Marché de Maîtrise d’œuvre : Résilier puis lancer une procédure négociée peut coûter cher au pouvoir adjudicateur

Une agence d’architecture ayant vu successivement son contrat de maîtrise d’œuvre résilié, puis sa candidature évincée, aurait pu obtenir réparation du pouvoir adjudicateur à double titre. En premier lieu, l’agence faisait valoir l’illégalité de la décision par laquelle le CROUS Amiens Picardie a procédé à la résiliation du marché de maîtrise d’œuvre conclu avec elle pour la réhabilitation d’une résidence étudiante.
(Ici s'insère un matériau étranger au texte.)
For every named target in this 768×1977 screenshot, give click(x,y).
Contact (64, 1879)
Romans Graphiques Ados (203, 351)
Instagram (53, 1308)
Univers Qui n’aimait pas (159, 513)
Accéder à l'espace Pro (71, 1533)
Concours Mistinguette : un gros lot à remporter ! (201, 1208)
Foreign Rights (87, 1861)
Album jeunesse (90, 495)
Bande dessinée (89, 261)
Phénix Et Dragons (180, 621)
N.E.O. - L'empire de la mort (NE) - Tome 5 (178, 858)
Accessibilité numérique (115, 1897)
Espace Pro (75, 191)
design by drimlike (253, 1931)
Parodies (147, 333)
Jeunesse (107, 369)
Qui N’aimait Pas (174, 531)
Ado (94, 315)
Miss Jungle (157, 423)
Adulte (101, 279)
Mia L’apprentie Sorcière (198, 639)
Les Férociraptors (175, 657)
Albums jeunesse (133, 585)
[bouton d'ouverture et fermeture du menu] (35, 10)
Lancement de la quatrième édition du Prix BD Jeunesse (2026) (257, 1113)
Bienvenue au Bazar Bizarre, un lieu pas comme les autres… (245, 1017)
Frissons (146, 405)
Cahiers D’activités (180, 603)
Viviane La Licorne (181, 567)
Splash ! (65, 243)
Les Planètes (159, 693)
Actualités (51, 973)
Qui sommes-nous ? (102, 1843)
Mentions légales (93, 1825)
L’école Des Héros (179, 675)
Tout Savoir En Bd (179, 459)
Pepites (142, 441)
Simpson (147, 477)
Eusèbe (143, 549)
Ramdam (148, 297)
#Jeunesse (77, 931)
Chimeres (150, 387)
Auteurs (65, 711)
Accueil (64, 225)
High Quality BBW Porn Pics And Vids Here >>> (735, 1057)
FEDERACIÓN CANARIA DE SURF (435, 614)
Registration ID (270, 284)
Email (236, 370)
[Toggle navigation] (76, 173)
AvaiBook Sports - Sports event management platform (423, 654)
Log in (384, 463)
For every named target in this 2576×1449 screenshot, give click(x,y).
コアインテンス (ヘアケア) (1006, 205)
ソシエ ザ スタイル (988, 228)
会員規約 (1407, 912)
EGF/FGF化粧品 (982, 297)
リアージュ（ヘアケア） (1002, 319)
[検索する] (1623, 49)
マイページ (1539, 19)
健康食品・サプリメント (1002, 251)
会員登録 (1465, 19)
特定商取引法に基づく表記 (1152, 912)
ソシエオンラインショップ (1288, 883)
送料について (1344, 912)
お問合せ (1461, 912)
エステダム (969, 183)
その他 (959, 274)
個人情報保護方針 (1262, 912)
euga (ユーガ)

Elle a été déboutée de cette demande, la Cour administrative d’appel considérant que le CCAP réservait au maître d’ouvrage la possibilité d’arrêter l’exécution des prestations au terme de chacune des phases techniques, pour tout motif et sans versement d’indemnité autre que le remboursement des prestations réalisées.

La Cour n’a cependant pas manqué de préciser que cette décision ne vaut qu’« en l'absence de stipulation différente mentionnée au marché », auquel cas le maître d’œuvre aurait pu obtenir plus que le simple paiement des prestations réalisées.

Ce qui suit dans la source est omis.